In the Move survey, other housing issues took less focus. About 23% of participants said that making more affordable credit available should be the top housing priority for the next president, and only 16% said the same about assistance for first-time home buyers.
Affordability improvesBut there's a reason for all this industry attention to first-time buyers; their purchases allow current homeowners to sell their homes and move as well. More first-time home buyers in the market would start a chain reaction to reduce high inventories of for-sale properties, which has been putting downward pressure on housing prices.
Already, first-time buyers are making up a larger share of all home buyers, due to improvements in affordability but also the difficulty that current homeowners are having in selling their homes. With fewer home sales overall, first-time buyers account for a larger piece of the pie.
Between July 2007 and June 2008 41% of all buyers were first-time buyers, up from 39% the year before, according to the NAR's Profile of Home Buyers and Sellers, released at the conference. The survey involved 133,000 home buyers and sellers throughout the country.
But while tumbling housing prices have increased affordability, that wasn't the biggest reason these buyers made a purchase. Fifty-two percent of first-time buyers said it was just the right time for them to buy a home, 16% said it was the best time to buy because of the affordability of homes and 8% said it was the best time because of the availability of homes for sale.
Only 3% of people who bought for the first time wish they would have waited.
Still, there were discounts to be found, according to the report. Consider the following:
Seventeen percent of all sellers surveyed said that they sold for less than 90% of their asking price. Twenty-one percent of sellers said they sold for between 90% and 94% of their asking price, and 38% said they sold for 95% to 99% of their asking price.
Sixty percent of sellers said they had to cut their asking price at least one time before they were able to sell their property.
The percentage of all buyers who purchased a home in foreclosure rose to 6%, up from 1% in last year's survey. About 38% considered buying a foreclosure, but didn't because they couldn't find one that met their needs.
Lately, some of the markets that have been getting the most attention from all buyers are those that have suffered the most severe price declines, according to search data from Realtor.com.
"Where search increases were the greatest, they tended to be clustered in markets which had seen price reductions. So top markets were Stockton, Calif., Naples, Fla., Detroit, the metro D.C. area and so on," said Errol Samuelson, president of Realtor.com.
Financing issuesIt's worth noting that the window of time that the Profile of Home Buyers and Sellers covers mutes some of the financing challenges that people had as the year-long time frame went on.
For example, 34% of first-time home buyers in the survey said they financed the entire purchase price, but no-down payment loans became virtually nonexistent by the end of the survey, Yun said. Last year, 45% said they put no money down.
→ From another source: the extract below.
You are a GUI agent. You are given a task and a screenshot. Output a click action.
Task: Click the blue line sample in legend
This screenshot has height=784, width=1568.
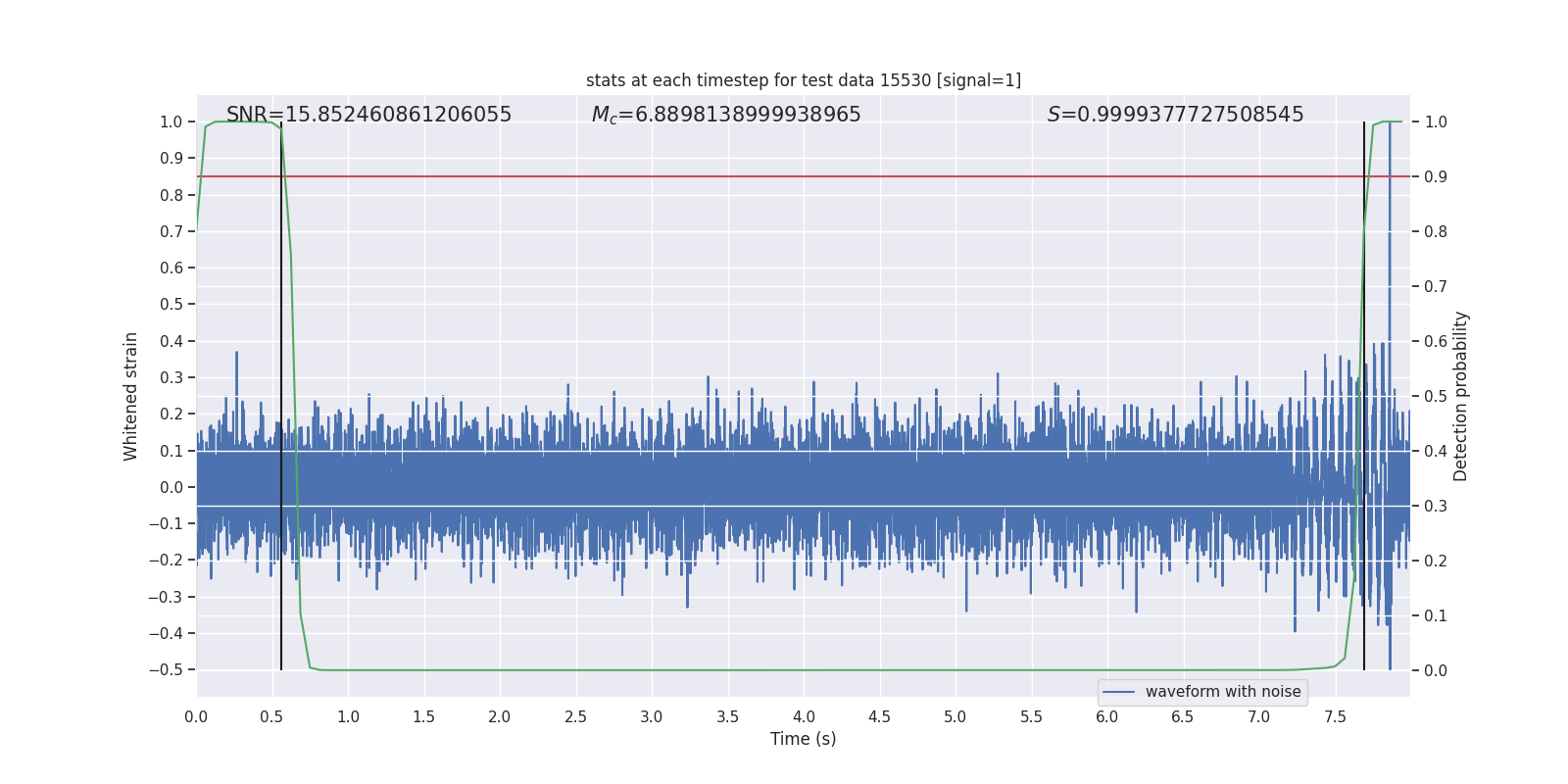pos(1119,692)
Plus, down-payment assistance programs such as those available through The Nehemiah Corporation of America are no longer available to buyers as of Oct. 1. In fact, some advocates for down payment assistance believe that the deadline for that assistance was a factor that helped home sales to rise in September.
"Some may be misinterpreting the spike in September home sales to be a potential turning point in the housing and financial crises," said Scott Syphax, president and CEO of Nehemiah, in a news release. "Driving this increase was the swell in demand for down-payment assistance by American families scrambling to take advantage of these programs before the October 1st ban."